Vedo un taxi in lontananza e lo fermo, un uomo alto in camicia bianca e un pantalone scuro mi blocca con un sorriso da capogiro, si è un uomo ma cazzo anche gli uomini hanno il suo fascino, avrà sicuramente una quarantina d'anni. "salve lei è il signor. Fongaro?" acconsento e sorrido, sarà lui l'uomo che dovrebbe portarmi al Jolly Beach.

"si, lei come si chiama?" ammicco, occhi castani e capelli biondo cenere, ha gli zigomi squadrati con un taglio di barba di un giorno, è davvero bello.

"Christopher" mi porge la mano e la stringo, le sue mani sono lisce e curate, le unghie limate alla perfezione, un orologio Armani con tanto di Swarovski al polso, per non notare la camicia sbottonata dove si intravede la peluria dell'addome rasata con una catenina di oro bianco ad Ancora'.

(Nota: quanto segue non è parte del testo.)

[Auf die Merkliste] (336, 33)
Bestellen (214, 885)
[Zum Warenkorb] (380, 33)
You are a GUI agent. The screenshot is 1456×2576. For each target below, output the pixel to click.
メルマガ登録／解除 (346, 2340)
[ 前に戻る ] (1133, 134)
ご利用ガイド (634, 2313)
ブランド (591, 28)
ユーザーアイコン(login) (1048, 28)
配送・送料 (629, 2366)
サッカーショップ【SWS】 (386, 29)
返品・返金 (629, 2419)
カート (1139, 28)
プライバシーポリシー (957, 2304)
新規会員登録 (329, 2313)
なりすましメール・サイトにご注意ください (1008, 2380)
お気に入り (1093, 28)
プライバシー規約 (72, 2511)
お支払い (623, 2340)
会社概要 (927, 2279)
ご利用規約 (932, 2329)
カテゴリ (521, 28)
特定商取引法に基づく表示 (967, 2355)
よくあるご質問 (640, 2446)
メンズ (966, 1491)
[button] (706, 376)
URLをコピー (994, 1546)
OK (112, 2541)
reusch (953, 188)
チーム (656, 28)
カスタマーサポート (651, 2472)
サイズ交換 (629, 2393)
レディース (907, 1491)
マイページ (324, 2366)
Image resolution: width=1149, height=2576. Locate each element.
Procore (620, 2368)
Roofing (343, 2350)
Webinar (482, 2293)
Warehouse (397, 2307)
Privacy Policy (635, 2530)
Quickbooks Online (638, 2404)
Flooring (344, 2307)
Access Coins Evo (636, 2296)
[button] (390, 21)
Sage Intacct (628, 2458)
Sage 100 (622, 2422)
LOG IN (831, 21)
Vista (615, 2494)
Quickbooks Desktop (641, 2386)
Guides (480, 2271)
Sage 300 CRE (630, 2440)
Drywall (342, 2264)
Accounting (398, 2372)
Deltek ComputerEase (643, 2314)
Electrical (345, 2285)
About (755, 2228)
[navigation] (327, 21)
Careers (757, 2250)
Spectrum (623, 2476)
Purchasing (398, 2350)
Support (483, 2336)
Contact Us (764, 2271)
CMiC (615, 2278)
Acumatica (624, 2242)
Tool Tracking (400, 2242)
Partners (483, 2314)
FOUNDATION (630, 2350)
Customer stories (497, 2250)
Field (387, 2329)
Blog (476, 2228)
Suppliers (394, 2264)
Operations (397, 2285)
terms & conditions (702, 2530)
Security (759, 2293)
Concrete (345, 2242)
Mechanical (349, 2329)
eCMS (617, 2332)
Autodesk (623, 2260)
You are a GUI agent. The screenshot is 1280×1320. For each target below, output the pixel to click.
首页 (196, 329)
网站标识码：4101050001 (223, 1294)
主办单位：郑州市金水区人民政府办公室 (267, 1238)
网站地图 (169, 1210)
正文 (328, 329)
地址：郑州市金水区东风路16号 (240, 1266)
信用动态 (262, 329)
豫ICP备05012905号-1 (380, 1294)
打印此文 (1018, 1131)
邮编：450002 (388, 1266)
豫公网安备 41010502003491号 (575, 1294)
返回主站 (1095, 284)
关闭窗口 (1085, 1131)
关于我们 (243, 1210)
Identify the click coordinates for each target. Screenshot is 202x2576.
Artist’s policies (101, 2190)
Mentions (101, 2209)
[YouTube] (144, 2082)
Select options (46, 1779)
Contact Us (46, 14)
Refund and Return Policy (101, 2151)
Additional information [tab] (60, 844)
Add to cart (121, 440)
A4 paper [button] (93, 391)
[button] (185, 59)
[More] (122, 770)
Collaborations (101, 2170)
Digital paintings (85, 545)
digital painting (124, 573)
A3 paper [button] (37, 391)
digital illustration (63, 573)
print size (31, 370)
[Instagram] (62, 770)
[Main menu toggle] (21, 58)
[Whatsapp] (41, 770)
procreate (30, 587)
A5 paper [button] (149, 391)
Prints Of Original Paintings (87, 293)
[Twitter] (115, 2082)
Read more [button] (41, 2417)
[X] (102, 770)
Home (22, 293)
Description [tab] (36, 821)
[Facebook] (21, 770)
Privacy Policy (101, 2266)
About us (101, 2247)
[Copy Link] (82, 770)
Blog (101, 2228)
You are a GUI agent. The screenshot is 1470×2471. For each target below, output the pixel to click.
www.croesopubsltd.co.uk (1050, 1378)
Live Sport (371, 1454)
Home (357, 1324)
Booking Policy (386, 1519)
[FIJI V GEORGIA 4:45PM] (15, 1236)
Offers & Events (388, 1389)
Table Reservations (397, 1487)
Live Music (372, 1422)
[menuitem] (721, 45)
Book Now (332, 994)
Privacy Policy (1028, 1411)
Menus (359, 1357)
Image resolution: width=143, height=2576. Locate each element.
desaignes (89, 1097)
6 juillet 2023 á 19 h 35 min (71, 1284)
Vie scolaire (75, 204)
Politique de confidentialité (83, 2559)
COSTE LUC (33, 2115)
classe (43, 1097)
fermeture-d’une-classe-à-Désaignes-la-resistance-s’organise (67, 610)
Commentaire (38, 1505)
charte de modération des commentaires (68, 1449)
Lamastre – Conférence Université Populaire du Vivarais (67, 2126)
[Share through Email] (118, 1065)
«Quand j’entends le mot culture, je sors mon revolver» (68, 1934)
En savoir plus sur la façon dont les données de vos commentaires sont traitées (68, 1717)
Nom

Entriamo nella macchina data dal villaggio è una Hyundai Kona nera e bianca, il proprietario si tratta bene a livello di macchine, mi chiedo come sia. Sicuramente sarà un vecchio scorbutico con i peli che gli sporgono dal naso, con delle lenti a fondo di bicchiere rotondi, denti storti e un sorriso con tanto di bava agli angoli della bocca e, con questa immagine nella testa faccio una smorfia che attira l'attenzione di Christopher "qualcosa non va Signor. Fongaro?"

"mi chiami Simone, comunque si tutto bene, pensavo" chiudo senza dire null'altro, Chris sembra capire e tace, come giusto che sia.

Le strade sono deserte, solo pochi gruppi di ragazzi sballati dopo una bottiglia di alcool e qualche canna sono sdraiati sull'erba fresca della sera. Lampioni accesi per dare luce alle strade di notte, le stelle nel cielo con la luna piena. Si dice che quando c'è la luna piena nascono i figli maschi chissà se è vero? Chissa se io sono nato con la luna piena. Eppure come vorrei sapere chi è la mia vera madre e perché mi ha abbandonato. Mi chiedo spesso se quel giorno non fossero venuti i Signori Fongaro all'orfanotrofio io che fine avrei fatto, qualcuno mi avrebbe adottato? Lascio perdere questi pensieri e mi focalizzo sulla strada che termina giusto in quel momento. La macchina si ferma davanti ad un cancello aperto di ferro bianco con le asse a forma di freccia, mi ricorda Arrow, la serie americana che vedevo ogni sera sul divano di casa, quando in casa non c'era nessuno, soltanto il silenzio a farmi da compagnia.